Ambassador from Switzerland: Who is Manuel Sager?

Sunday, May 22, 2011
Manuel Sager, the ambassador of Switzerland since December 2010, is no stranger to the United States, having attended graduate school in North Carolina, worked as a lawyer in Arizona and held diplomatic posts in New York and Washington, DC.
 
Born in 1955 in Menziken in the canton of Aargau, Sager earned a doctorate from the law school of the University of Zurich. He later conducted postgraduate studies in the U.S., receiving a master’s of law degree from Duke University Law School.
 
In 1986, Sager passed the bar in the state of Arizona and worked as an associate attorney at the law firm of O’Connor, Cavanagh in Phoenix for two years, specializing in patent law.
 
In 1988, he began his career with the Federal Department of Foreign Affairs (FDFA) and was posted as a diplomat-in-training in Bern, Switzerland, and Athens, Greece.
 
From 1990-1995, he worked in the FDFA’s Directorate of International Law in Bern, and he headed the Division for Humanitarian Law 1993-1995.
 
He had his first diplomatic tour in the U.S. from 1995 to 1999, serving as deputy consul general in New York.
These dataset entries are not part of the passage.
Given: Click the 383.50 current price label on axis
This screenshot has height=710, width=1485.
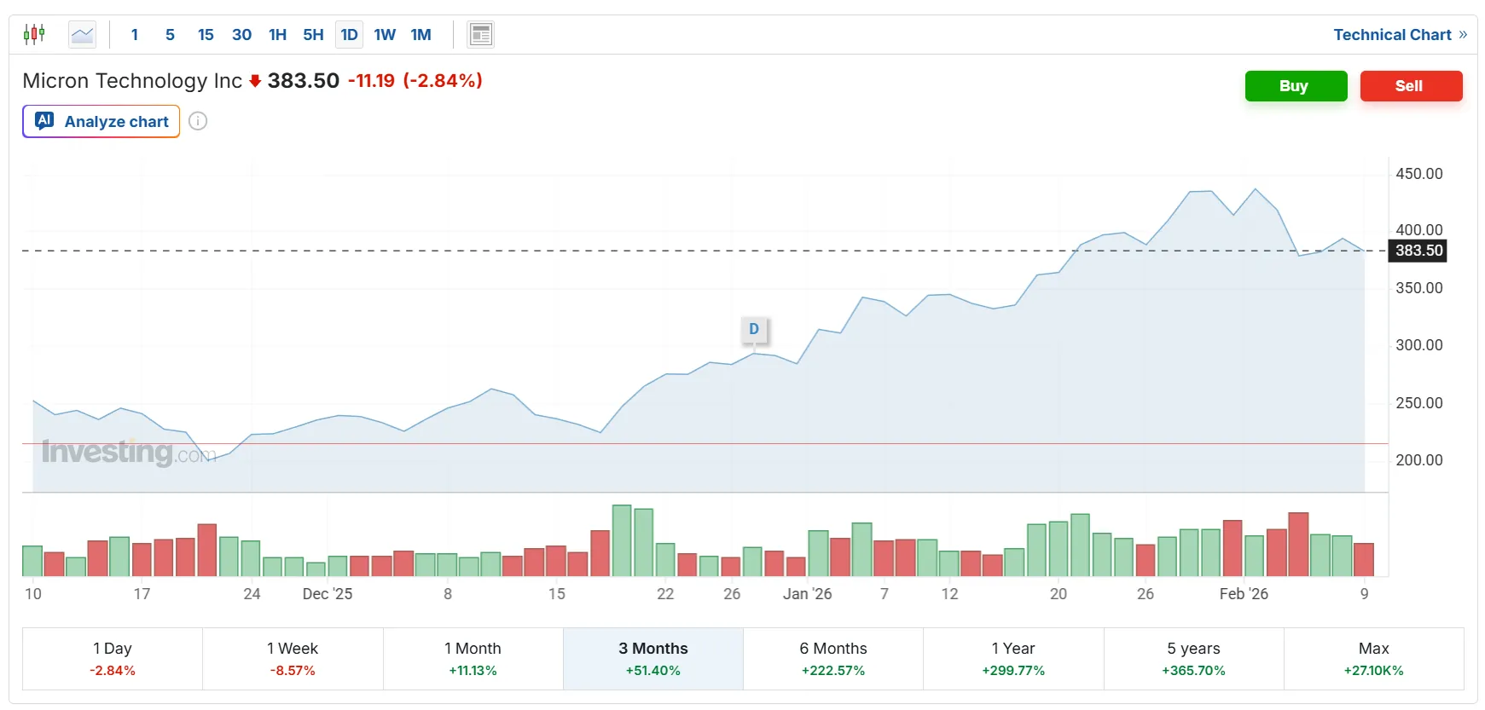Looking at the screenshot, I should [x=1418, y=251].
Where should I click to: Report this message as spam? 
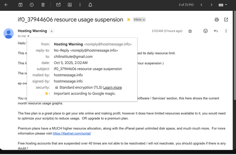tap(31, 5)
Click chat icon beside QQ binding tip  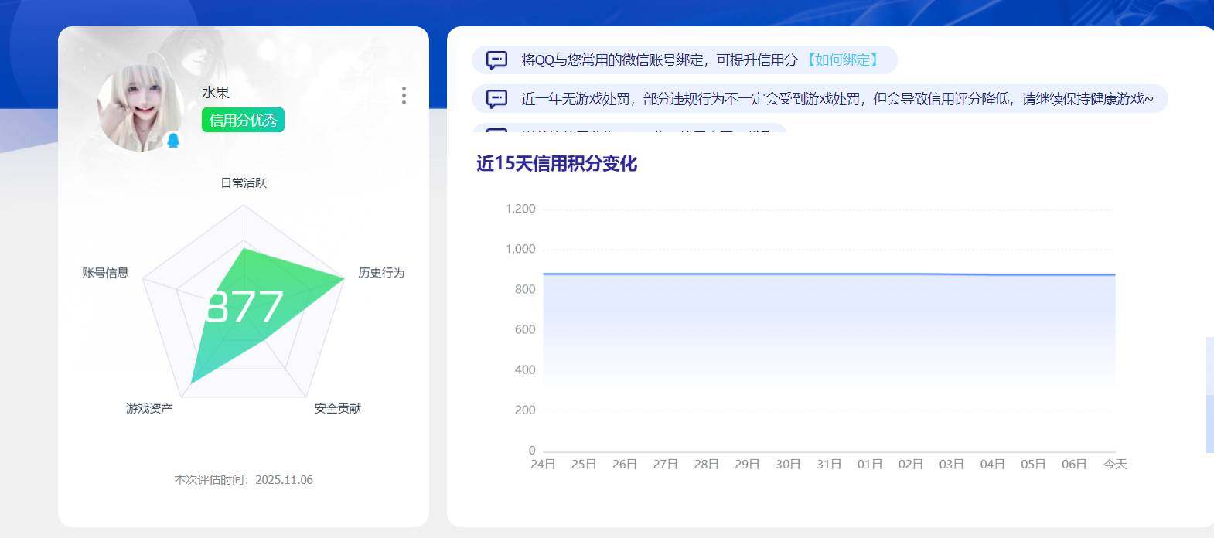coord(496,60)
He then shifted to the Swiss embassy in Washington, DC, to handle communications from 1999 to 2001.
 
Sager was head of the Coordination Office for Humanitarian Law for the Directorate of International Law from November 2001 to September 2002. For the next four months, he was head of communications for the Federal Department of Foreign Affairs, after which he moved on to the same position in the Federal Department of Economic Affairs.
 
From October 2005 to July 2008, Sager was an executive director at the European Bank for Reconstruction and Development in London, in charge of nine countries, including those in the ex-Soviet Union. He then took over as head of the FDFA’s Political Affairs Division (2008-2010).
 
Sager met his American-born wife, Christine, at a youth hostel in Oregon in 1982 while both were travelling around the United States. They were married 11 months later.